China may have been one of the first countries to lock down over the first months of 2020, as Covid-19 began its global spread. But that didn’t stop suspected Chinese spies from carrying out a new smartphone-hacking campaign aimed at one of their favorite targets: the country’s Uighur ethnic minority.
From as early as December of last year and continuing through March, Chinese hackers used so-called “watering hole” attacks to plant malware on the iPhones of Uighurs, according to new findings from the security firm Volexity. To do so, a hacker group that Volexity calls Evil Eye compromised popular Uighur websites, including the news and education site Uyghur Academy and the Uighur Times news outlet. Visiting those sites on an iPhone would automatically infect the device with sophisticated spyware designed to gain access to its data, particularly messaging applications.

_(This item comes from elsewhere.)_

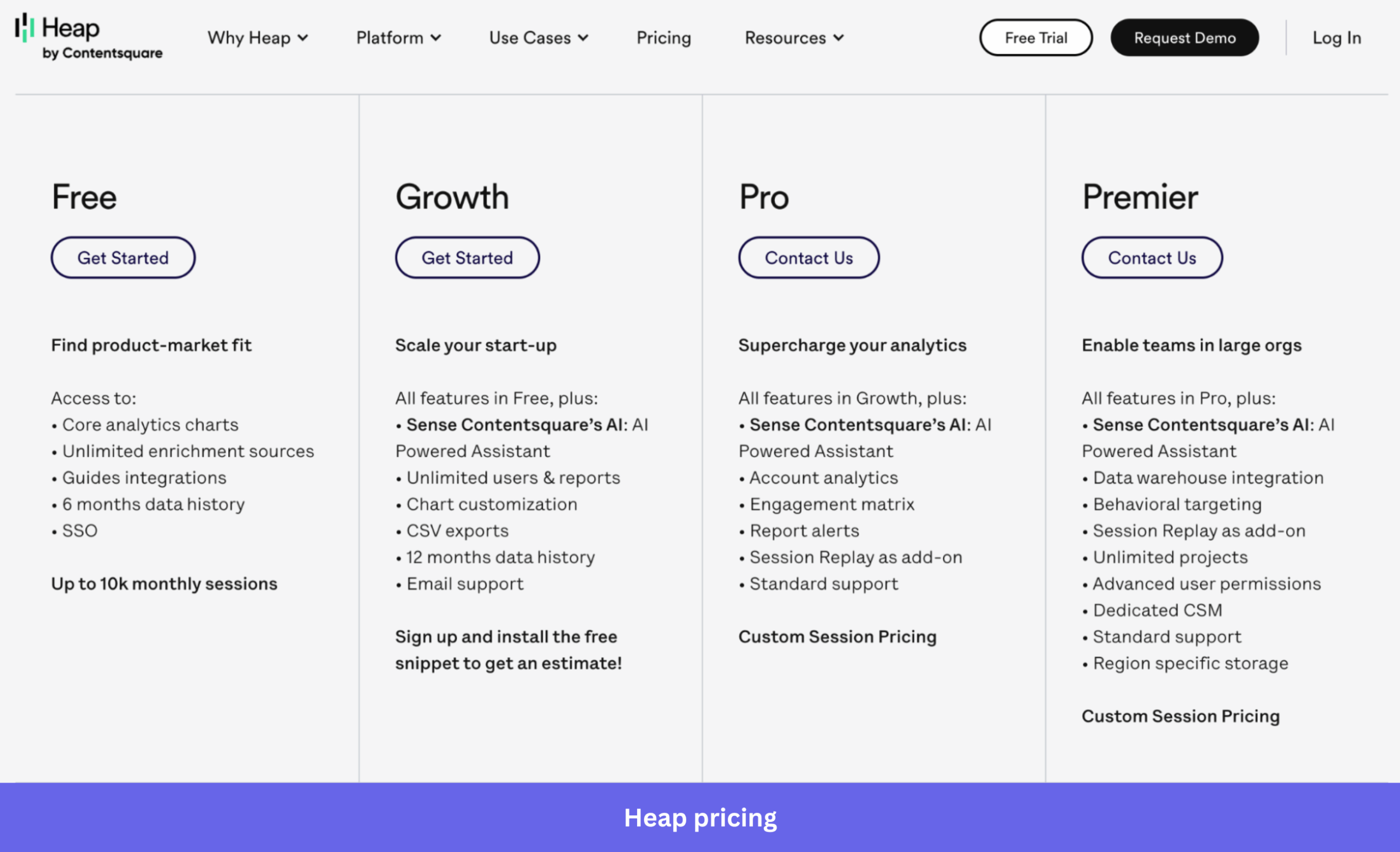Click the Free Trial button
Screen dimensions: 1400x852
[x=1036, y=38]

That indiscriminate web-based hacking campaign is remarkable not just because it occurred during the peak of China’s novel coronavirus crisis, but also because it began just months after Volexity and Google publicly revealed that the same Evil Eye group was hacking smartphones via those same websites, using a rare collection of previously unknown iOS software vulnerabilities—also known as zero-day vulnerabilities—that shocked the cybersecurity world. The security research group Citizen Lab found that the same zero-day vulnerabilities were also being used to target Tibetan victims, which Volexity sees as a suggestion that the hackers were likely carrying out domestic surveillance on behalf of the Chinese government. The country has faced international criticism over its treatment of both ethnic groups, with a growing focus in recent years on the reported suppression of Uighurs in the Xinjiang region of western China.

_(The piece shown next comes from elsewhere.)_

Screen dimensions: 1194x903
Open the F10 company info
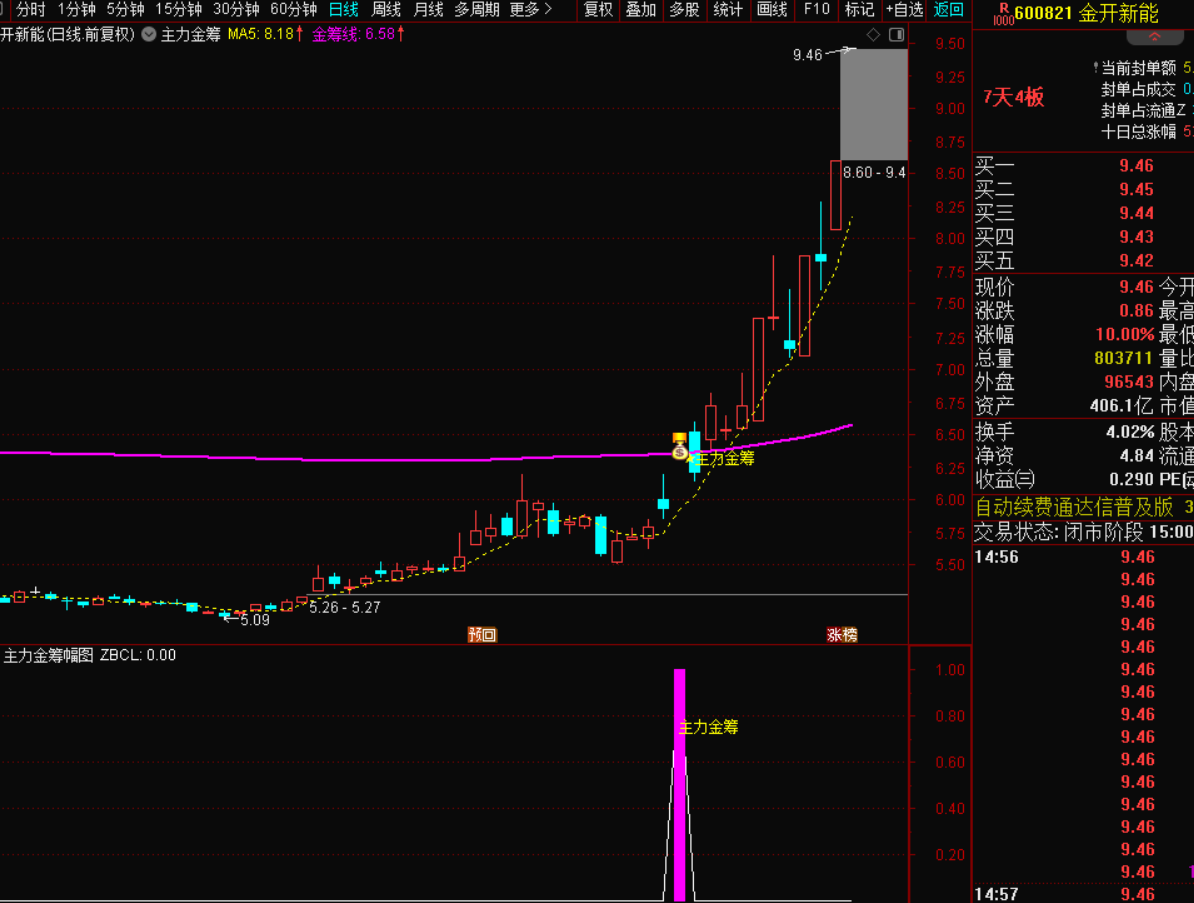pos(816,10)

The fact that the hackers so quickly retooled and launched a new spy campaign in late 2019 and early 2020 seems to suggest just how determined China’s state-sponsored hackers are to keep tabs on Uighurs’ communications, says Volexity founder Steven Adair. “To put this many resources and effort into developing implants and exploits clearly shows that Uighurs are a high priority target,” says Adair, using the term “exploit” to refer to a hacking technique and “implant” to mean the malware it installs on a target machine. “They’re up there enough that, even in the time of coronavirus and even after this group was publicly outed and exposed, it didn’t deter them from continuing to operate.”
Last fall, Google’s Project Zero research team revealed that a group of hackers had used no fewer than 14 zero-day vulnerabilities in web-based watering hole attacks, which Volexity subsequently tied to an ongoing hacking campaign targeting Chinese Uighurs. The more recent attacks, by contrast, didn’t use any zero-day vulnerabilities, but instead targeted phones missing the most recent iOS patches previous to July of 2019, including iOS versions 12.3, 12.3.1, and 12.3.2. (In separate news, security firm ZecOps today revealed that a zero-day hacking technique had been used against iPhones in the wild, and only patched in a beta update for iOS last week. Update your iPhone to protect against both attacks.)
According to Volexity, the hackers used vulnerabilities in Webkit, which serves as the foundation of iOS browsers, to hack website visitors with malicious iframes planted on the targeted sites. Volexity’s Adair says the exploit would have been almost impossible for a user to detect, and didn’t discriminate among victims, simply infecting every visitor to compromised sites. “For someone on the phone, there’s zero indication this happened,” Adair says. “They just cast the widest net, pulled in the catch, and then went through the results.”